# Extract:
>>

To sustain the momentum of FinTech innovation, several jurisdictions, including the UK, Denmark, Canada, Singapore, Abu Dhabi, Malaysia, Hong Kong, Brunei, and Australia, have implemented “regulatory sandboxes” to encourage new FinTech experimentation, and Taiwan joined force in 2017. A regulatory sandbox offers a “playground” for innovators to test novel business ideas under the supervision of relevant regulators and with limited legal liabilities in case their experiments conflict with existing regulations.2 A regulatory sandbox also allows regulatory agencies to stay informed of industrial developments and to re-examine and revise, if necessary, their existing regulatory frameworks. Currently, supervision of the regulatory sandbox by regulatory agencies is performed to maintain or promote consumer protection; it aims to ensure that the benefits from experiments are not achieved by compromising consumers’ rights to transparency. Alternatively, I intend to provide in this paper a preliminary look at how competition issues might be included in the sandbox to broaden the horizon of regulatory review for FinTech experiments. I use the recent legislation of Taiwan as background information for our discussion. Nevertheless, I believe that the views presented herein could also be informative for other jurisdictions.


Regulatory Sandbox in Taiwan

Although a uniform definition for a regulatory sandbox may not exist, it typically consists of the following features:3

  • Based on a case-by-case rather than a one-size-fits-all approach;
  • Limited number of tested customers or clients and testing period;
  • Rules aiming to safeguard consumers’ interests during the testing period; and
  • Limits on enforcement actions during the testing period.

On December 29, 2017, the Financial Technology Development and Innovative Experimentation Act (FTDIEA) was passed by the Legislative Yuan of Taiwan and took effect on April 30, 2018. Article 1 of the FTDIEA states that the purpose of the legislation is to create a safe environment for FinTech experimentation, to develop new financial products with the aid of new technology, to promote inclusive financing and the development of new financial technology, and to protect experimenters and financial consumers. Applications will be reviewed by the Financial Supervisory Commission (FSC) of Taiwan. The various rules and reviewing standards set forth in the FTDIEA can be summarized according to the four features described above.

<<

# Information shown:
>>

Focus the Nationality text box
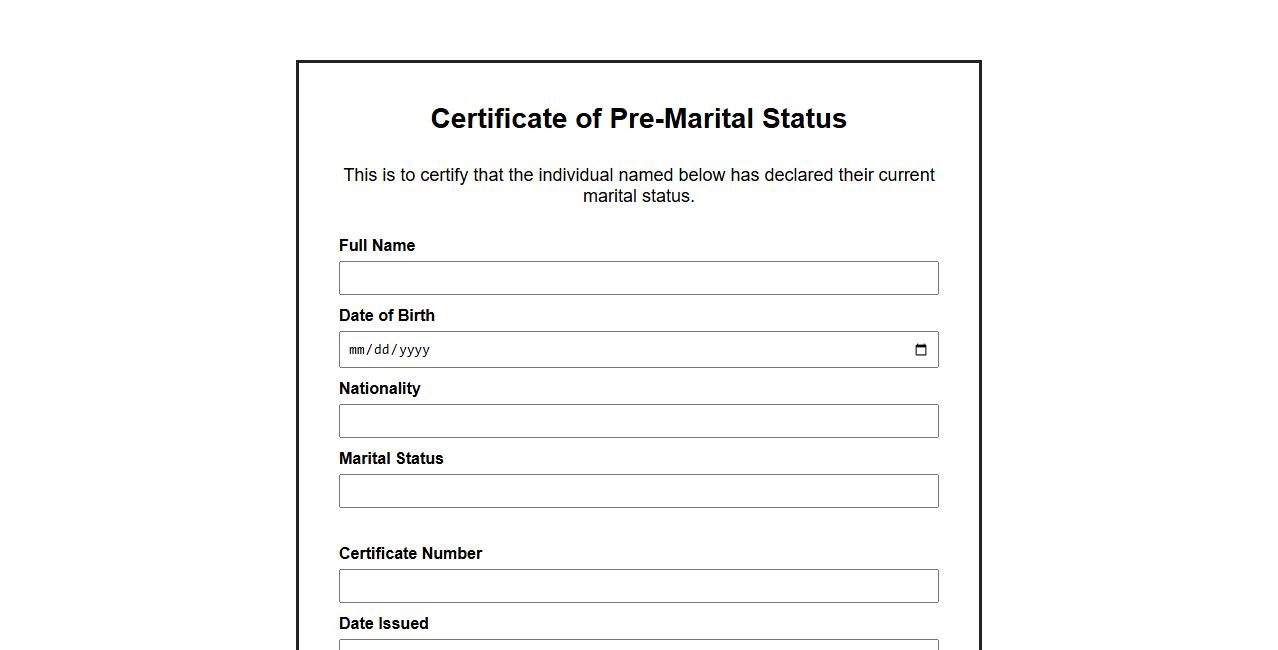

<<

# Set task:
In the text above on regulatory sandboxes, which body reviews applications under Taiwan's Financial Technology Development and Innovative Experimentation Act?

# Solution to this exercise:
The Financial Supervisory Commission (FSC) of Taiwan